**EXERCISE OBJECTIVE**. Write out, exactly and in full, the line where "Screen dimensions: 449x1383" appears together with all lines that follow it in the entries below. Do not include pictures.

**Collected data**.
■ ■ ■ ■

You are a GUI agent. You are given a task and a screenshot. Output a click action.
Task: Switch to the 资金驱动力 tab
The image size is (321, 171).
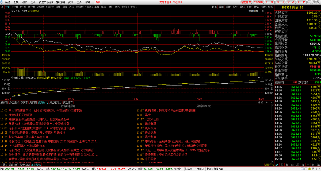click(56, 102)
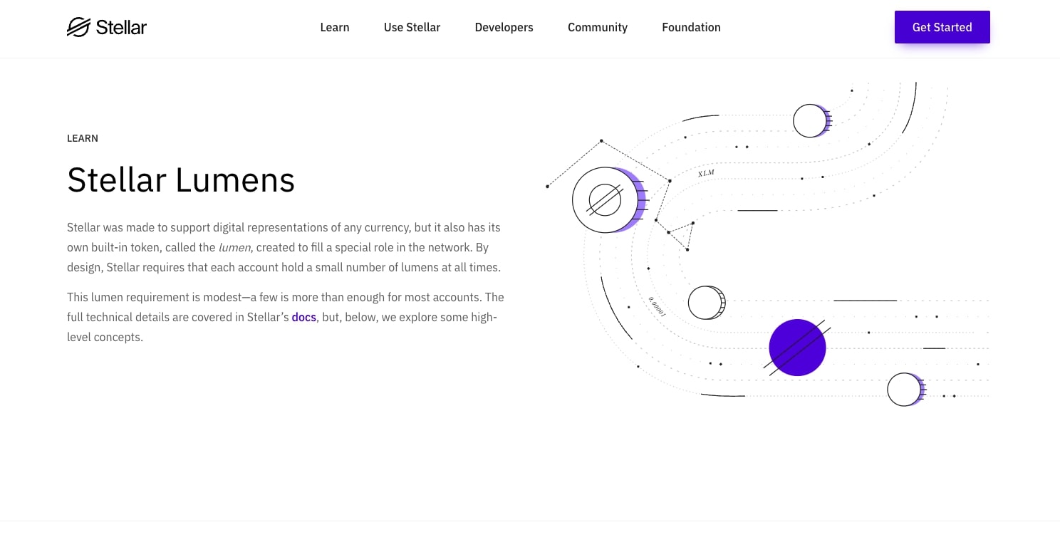Click the XLM label in the illustration
Image resolution: width=1060 pixels, height=542 pixels.
click(x=705, y=173)
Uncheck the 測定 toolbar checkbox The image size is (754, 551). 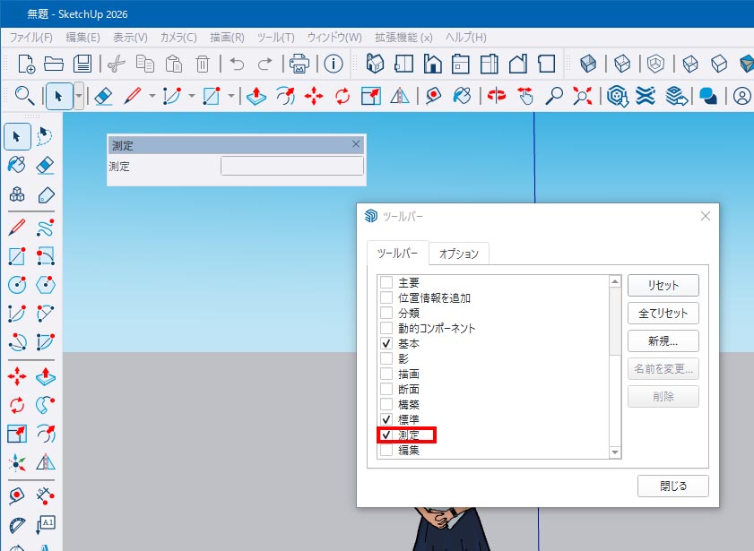point(386,435)
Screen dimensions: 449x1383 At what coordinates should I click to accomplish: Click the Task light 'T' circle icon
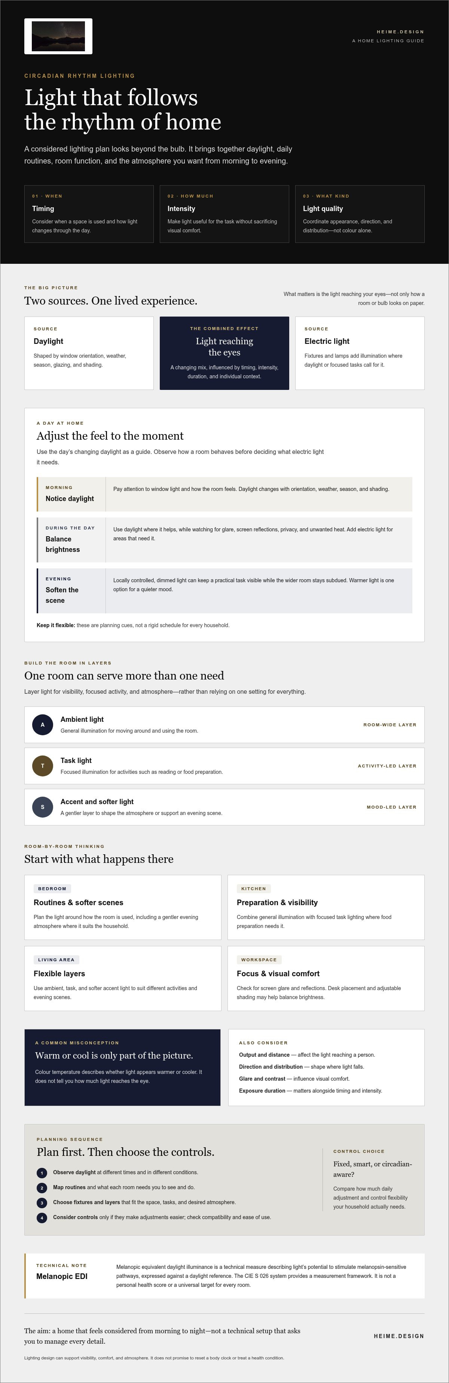pos(42,766)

■ ■ ■ ■

**EXERCISE OUTPUT**.
Screen dimensions: 449x1383 At what coordinates should I click to accomplish: Click the Task light 'T' circle icon
pos(42,766)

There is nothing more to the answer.